La présidence irlandaise souhaite aussi favoriser une meilleure intégration des marchés financiers européens afin de mobiliser davantage l’épargne des ménages au service des entreprises et des projets stratégiques, au travers de l’Union de l’épargne et de l’investissement, le paquet relatif à l’intégration et à la supervision des marchés financiers (MISP) et le projet d’euro numérique.
Elle poursuivra également les discussions sur le paquet consacré à la souveraineté technologique européenne et sur le Règlement relatif à l’accélération industrielle (IAA), deux textes destinés à renforcer la capacité de l’Union à développer ses propres technologies stratégiques.
Dans le domaine commercial, l’Irlande entend par ailleurs contribuer au renforcement des relations entre l’Union européenne et les États-Unis.

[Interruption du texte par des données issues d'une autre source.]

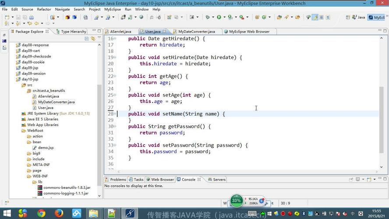Toggle the highlighted Mark Occurrences toolbar button
This screenshot has height=219, width=389.
pyautogui.click(x=315, y=18)
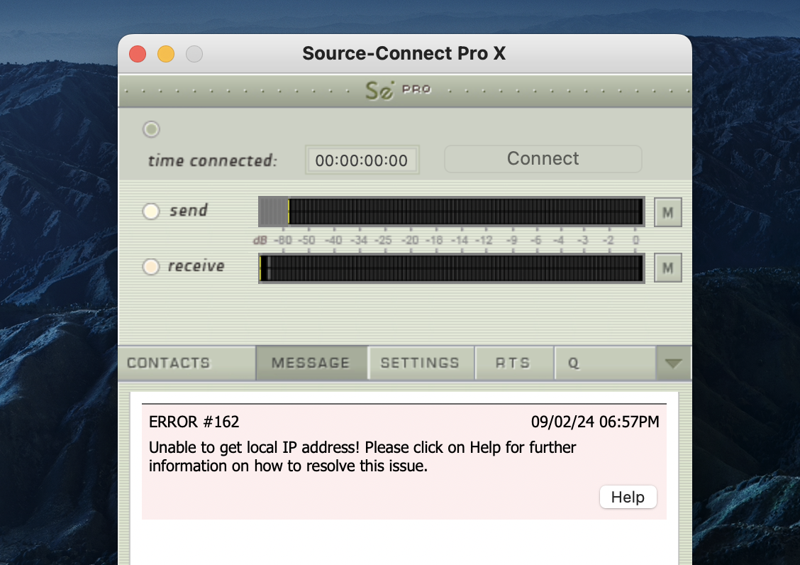The image size is (800, 565).
Task: Mute the send channel with M button
Action: pos(667,212)
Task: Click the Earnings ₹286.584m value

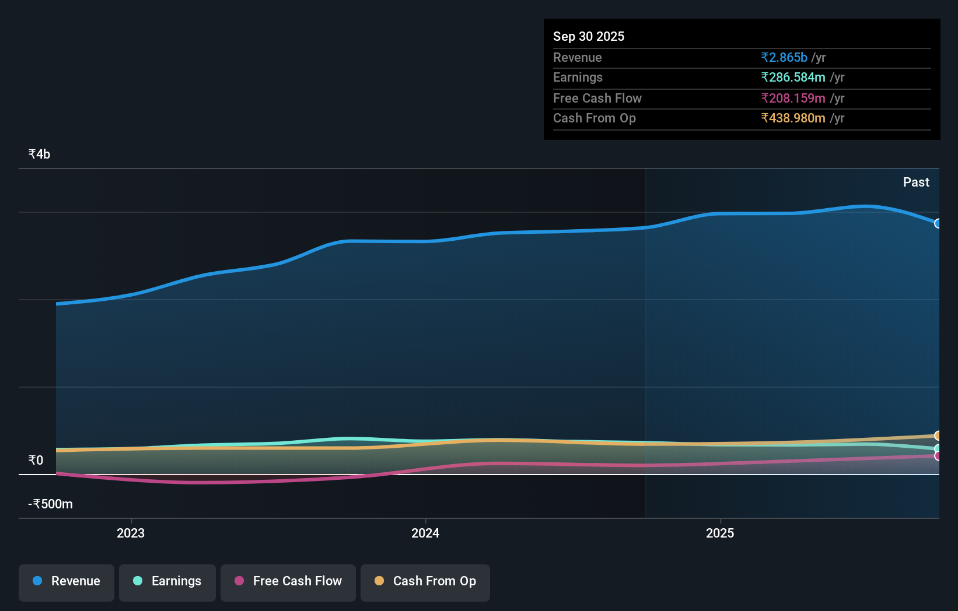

Sécurité, élargissement et futur budget européen : les autres grands chantiers
Au-delà des questions économiques, la sécurité figure parmi les priorités affichées par Dublin. La présidence irlandaise prévoit de poursuivre les travaux sur les capacités de défense européennes, la mobilité militaire, le programme AGILE ainsi que sur la future stratégie européenne de sécurité.
Le soutien à l’Ukraine constitue également un thème transversal du programme. L’Irlande entend poursuivre l’appui financier et politique apporté à Kiev, maintenir la pression sur la Russie à travers les sanctions européennes, et accompagner le processus d’adhésion de l’Ukraine à l’Union européenne.
L’élargissement apparaît d’ailleurs comme l’une des priorités politiques majeures de l’Irlande. Le gouvernement souhaite faire progresser les négociations d’adhésion avec l’Ukraine et la Moldavie, tout en poursuivant les discussions avec les pays des Balkans occidentaux, notamment le Monténégro et l’Albanie.
Enfin, la présidence irlandaise jouera un rôle central dans les négociations sur le futur cadre financier pluriannuel (CFP) pour la période 2028-2034. L’Irlande s’est fixée pour objectif de faire progresser ces négociations afin de permettre aux dirigeants européens de parvenir à un accord avant la fin de l’année 2026. Elle sera particulièrement attentive aux négociations sur la PAC et la politique de cohésion.